LA PÉREMPTION DE LA DEMANDE
- Le locateur a omis de déposer au Tribunal la preuve de notification de la demande dans les 45 jours de son introduction, soit au plus tard le 23 décembre 2024.
- Qu’elle en est la conséquence?
- La réponse se trouve à l’article 56.2 de la Loi sur le Tribunal administratif du logement
« 56.2. La preuve de la notification ainsi qu’une liste des pièces au soutien de la demande doivent être déposées au dossier du Tribunal. Ce dernier peut refuser de convoquer les parties en audience tant que ces documents n’ont pas été déposés.
Si la preuve de notification n’est pas déposée dans les 45 jours suivant l’introduction de la demande, cette dernière est alors périmée et le Tribunal ferme le dossier.
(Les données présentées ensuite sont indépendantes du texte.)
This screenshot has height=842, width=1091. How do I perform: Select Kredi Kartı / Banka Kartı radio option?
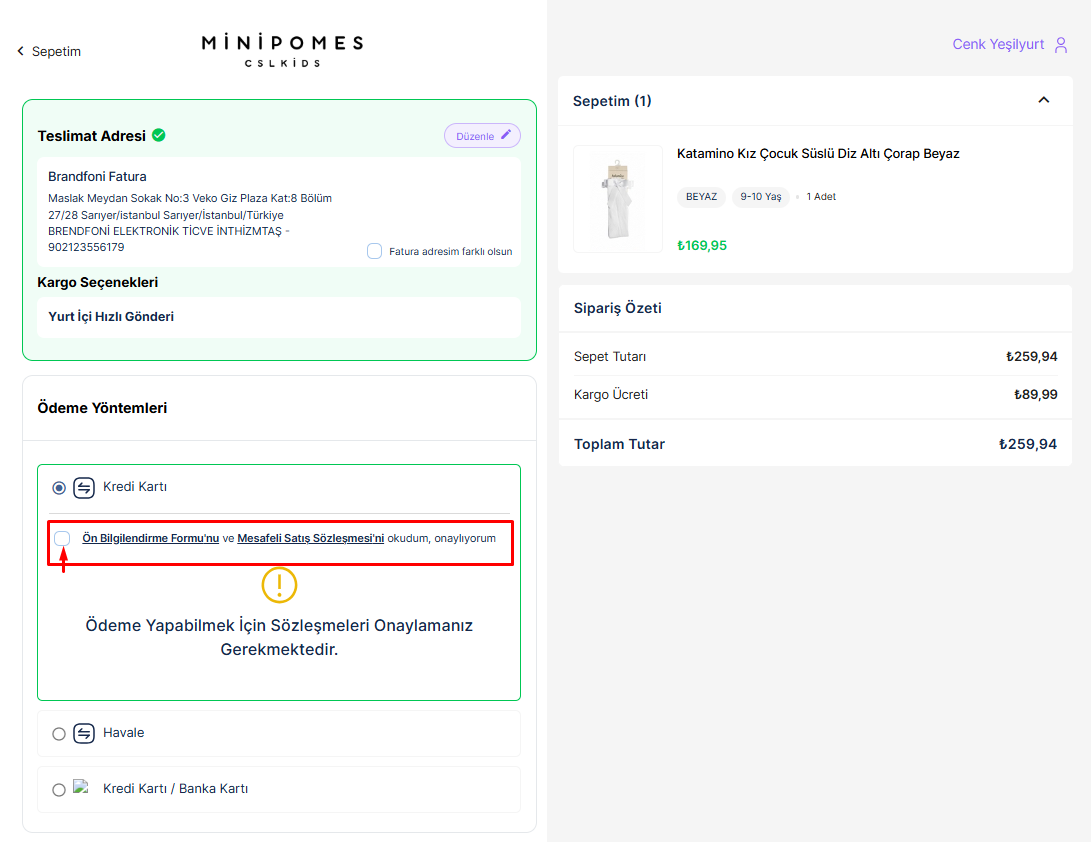point(59,789)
Le présent article n’a pas pour effet d’empêcher le Tribunal de convoquer les parties sans délai lorsqu’il le juge approprié, auquel cas la preuve de notification de la demande doit être produite à l’audience sous peine du rejet de la demande. »
- En l’occurrence, le locateur a produit la preuve de notification le 30 décembre 2024. Il a donc agi trop tard.
- Ayant été adopté en août 2020, le locateur peut difficilement invoquer l’ignorance de la loi. Ce moyen de défense est révolu.
- Qui plus est, déjà en 2004 la juge administrative Anne Morin rappelait qu’en vertu de l’article 39 al.2 de la Loi d’interprétation, toute personne est tenue de prendre connaissance des lois publiques et doit s'informer des droits et obligations qui la concernent. Ce principe a maintes fois été repris par la suite par notre Tribunal en matière de délai non respecté[1].
- Il s’avère également que l’article 56.2 précité est repris presque mot pour mot dans l’accusé de réception acheminé au locateur le 12 novembre 2024 à l’adresse courriel utilisée par lui pour introduire sa demande en ligne.
- Il incombait donc au locateur de s’informer à défaut par lui de lire attentivement la correspondance transmise par le Tribunal.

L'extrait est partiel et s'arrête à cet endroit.